Akhir-akhir ini Indonesia melakukan percepatan Program Kendaraan Bermotor Listrik Berbasis Baterai (Battery Electric Vehicle/BEV) sebagai sarana transportasi terbarukan. Namun, ada satu pertanyaan yang agak ngganjel saya,
Katanya sih mobil listrik ramah lingkungan dibandingkan dengan mobil konvensional. Emang iya, ya?
Jika dilihat secara tak menyeluruh memang lebih ramah lingkungan. Tapi, jika dilihat secara keseluruhan kayanya gak seramah yang dibayangkan. Fyi, berikut beberapa kekurangan mobil listrik.
- Isu Lingkungan
Bahan baku mobil listrik adalah baterai lithium yang berasal dari nikel, which is produk pertambangan. Sangat sulit rasanya memisahkan antara industri pertambangan dan kerusakan lingkungan, kan?
Terjadinya ekploitasi masif lithium dan nikel dalam pembuatan baterai maupun mobil listrik akan meningkatkan konsumsi energi dan air bersih yang sangat besar. Tentu akan membawa dampak buruk bagi ekosistem karena limbah berbahaya ke lingkungan.
Indonesia memiliki sumber daya alam yang melimpah. Seandainya nih, nanti ke depannya menjadi pusat produksi nikel terbesar, tapi pengelolannya masih jelek gimana?:(
Padahal sudah sebaiknya pengelolaan sumber daya alam harus berbanding lurus dengan dampaknya terhadap lingkungan. Karena setiap orang berhak hidup sejahtera lahir dan batin, bertempat tinggal dan mendapatkan lingkungan hidup yang baik dan sehat serta berhak memperoleh pelayanan kesehatan, seperti yang dikatakan dalam pasal UUD 1945. Selain itu, kekhawatiran terhadap lingkungan yang semakin tercemar dengan adanya produksi baterai maupun mobil listrik.
- Harga Baterai
Secara logika sederhana. Bahan bakar minyak (BBM) dibeli dengan harga Rp10k/liter. Sekarang katakanlah dalam 1 hari kebutuhan BBM kita Rp30k.

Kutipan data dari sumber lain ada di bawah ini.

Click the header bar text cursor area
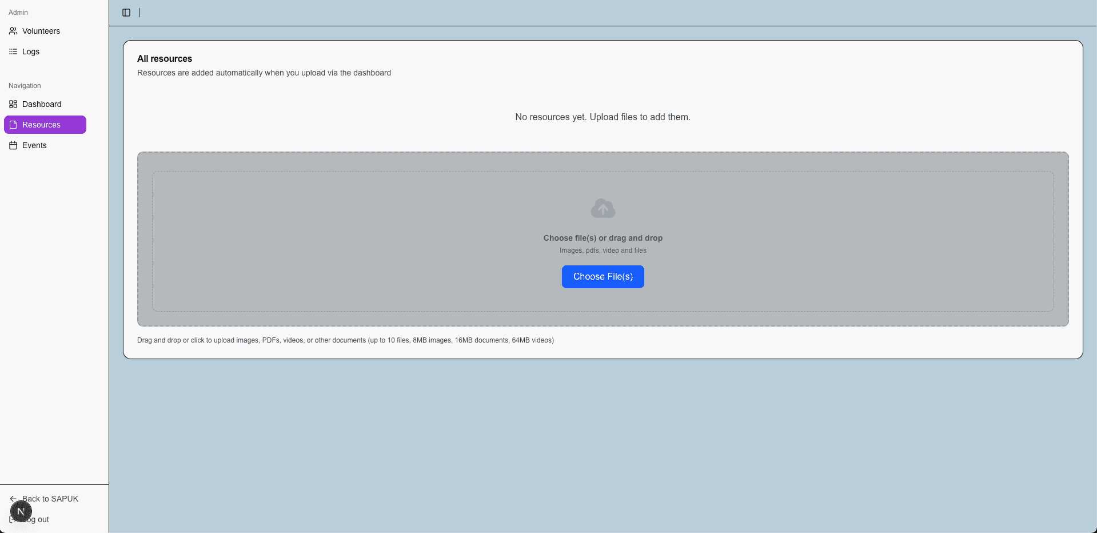Viewport: 1097px width, 533px height. tap(139, 12)
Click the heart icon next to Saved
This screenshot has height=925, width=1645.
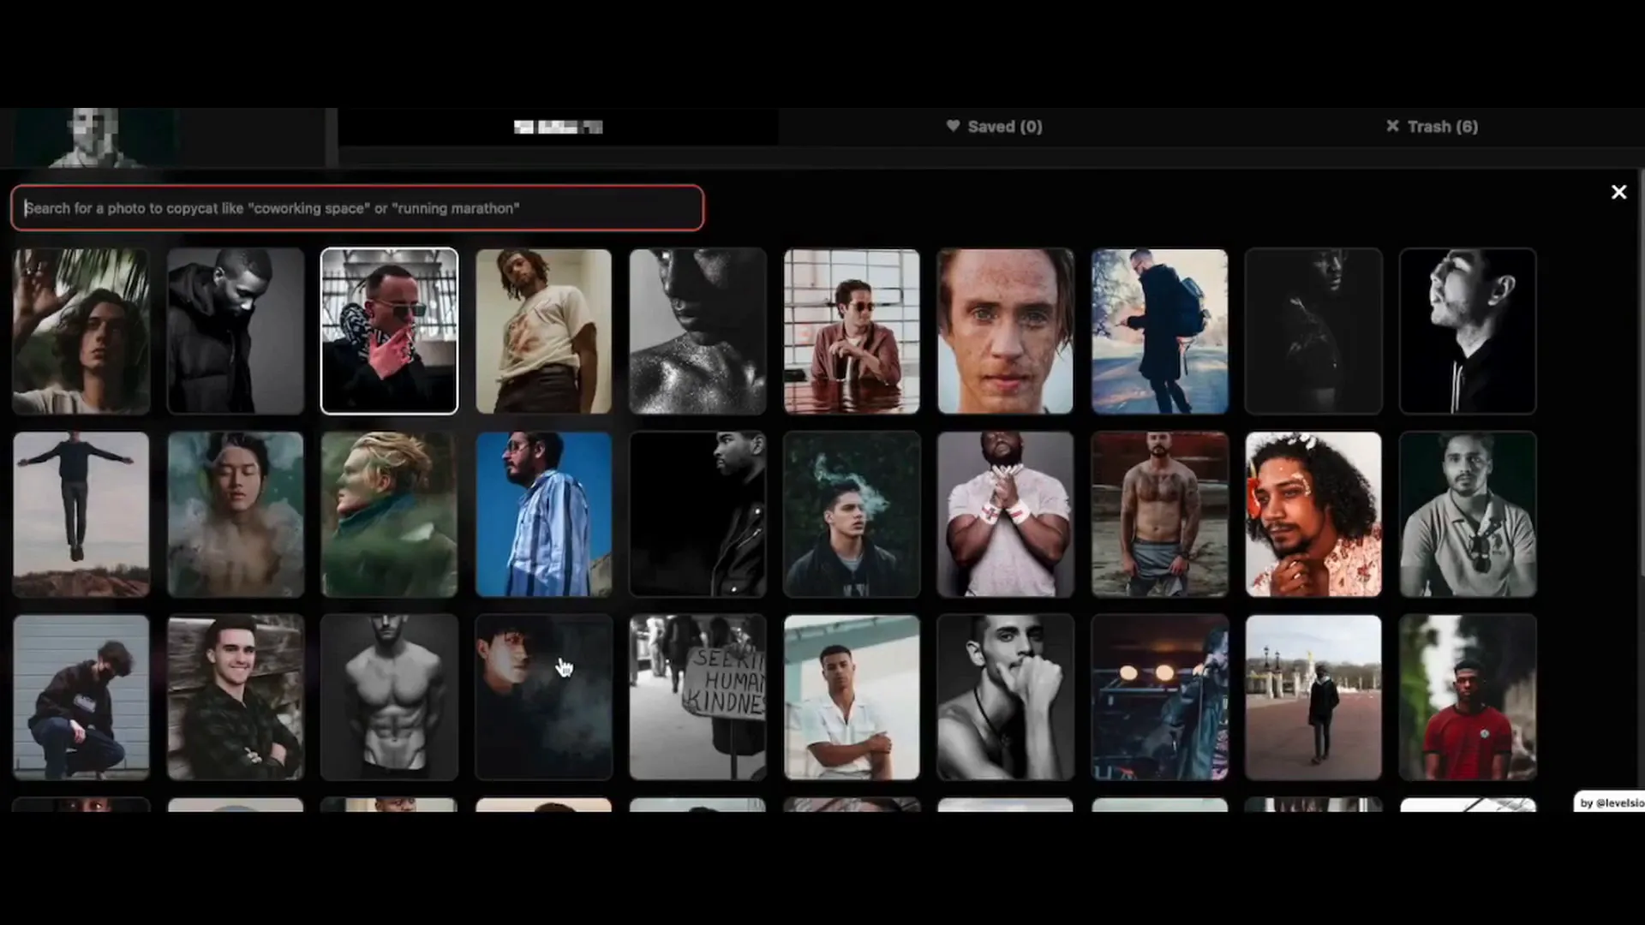coord(954,126)
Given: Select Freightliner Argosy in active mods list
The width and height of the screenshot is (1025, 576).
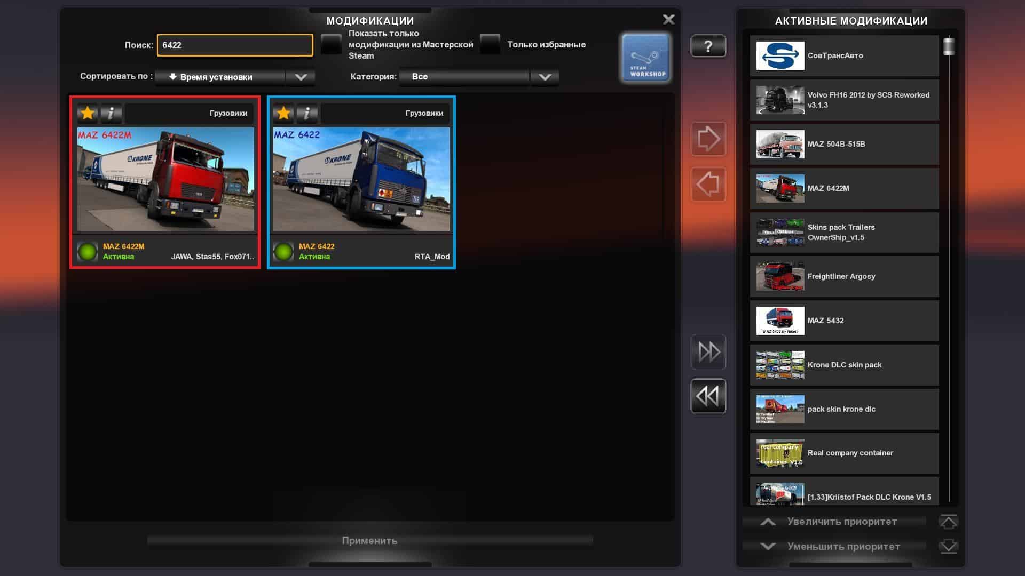Looking at the screenshot, I should pyautogui.click(x=843, y=276).
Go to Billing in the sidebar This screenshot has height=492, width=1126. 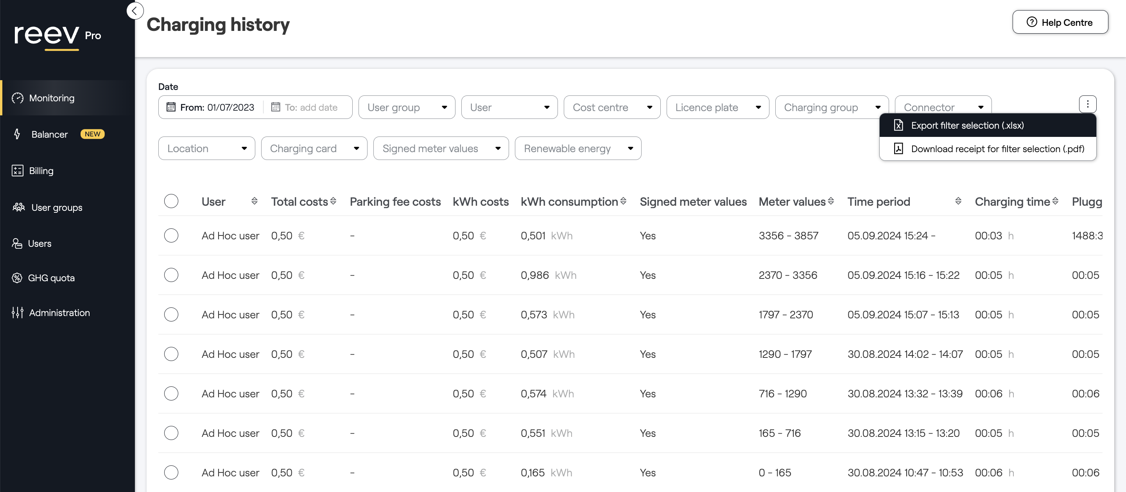click(x=41, y=171)
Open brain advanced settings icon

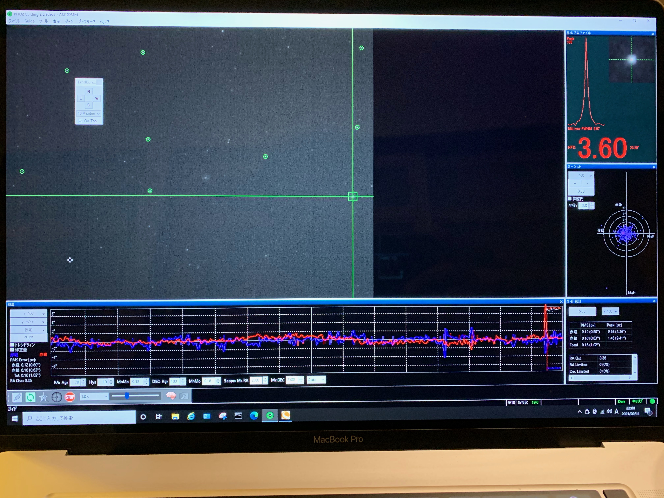pos(171,396)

Nah, kita coba kalkulasikan;
1 bulan 30k x 30 hari = Rp900.000
1 tahun 30k x 365 hari = Rp10.950.000
10 tahun 30k x 3650 hari = Rp109.500.000
10 tahun ngisi BBM kita mengeluarkan biaya seratusan juta. Selanjutnya, harga mobil istrik BMW i3 di Indonesia itu mencapai 1,3M di luar surat-surat dan pajak. Harga baterainya 50% dari harga mobil, artinya Rp650.000.000
Sampai sini aja, udah lebih mahal dari 50 tahun kita ngisi bensin. Hiks. Untuk endurance-nya sendiri, katanya sih bisa bertahan sekitar 10-15 tahun.
Pertanyaannya apakah masyarakat kita lebih kompeten melakukan pengeluaran kecil setiap hari ataukah melakukan pengeluaran besar sekaligus?
- Durasi Charging Baterai
Selain harga mobil dan baterai listrik yang mahal, waktu pengecasan juga memakan waktu yang lama. Bisa dibayangkan jika sedang mengantarkan istri yang mau lahiran, tiba-tiba mobil listrik kehabisan baterai sudah dapat dipastikan istri kita akan melahirkan di tempat guys.
Singkatnya, itulah beberapa kekurangan mobil listrik versi saya. Selain itu mobil listrik bukanlah nol emisi, karena terus melepaskan emisi CO2 saat digunakan dan proses pembelian listrik membutuhkan bahan bakar fosil dalam jumlah besar. Proses penambangan batu bara padat energi dan menimbulkan polusi. Solusi penggunaan baterai yang biasa ditawarkan masih membutuhkan proses yang panjang, mekanisme daur ulang yang rumit, dan mahal. Oleh karena itu, pengembangan dan desain kendaraan listrik yang berkelanjutan diperlukan agar dapat menjadi solusi lengkap untuk emisi karbon.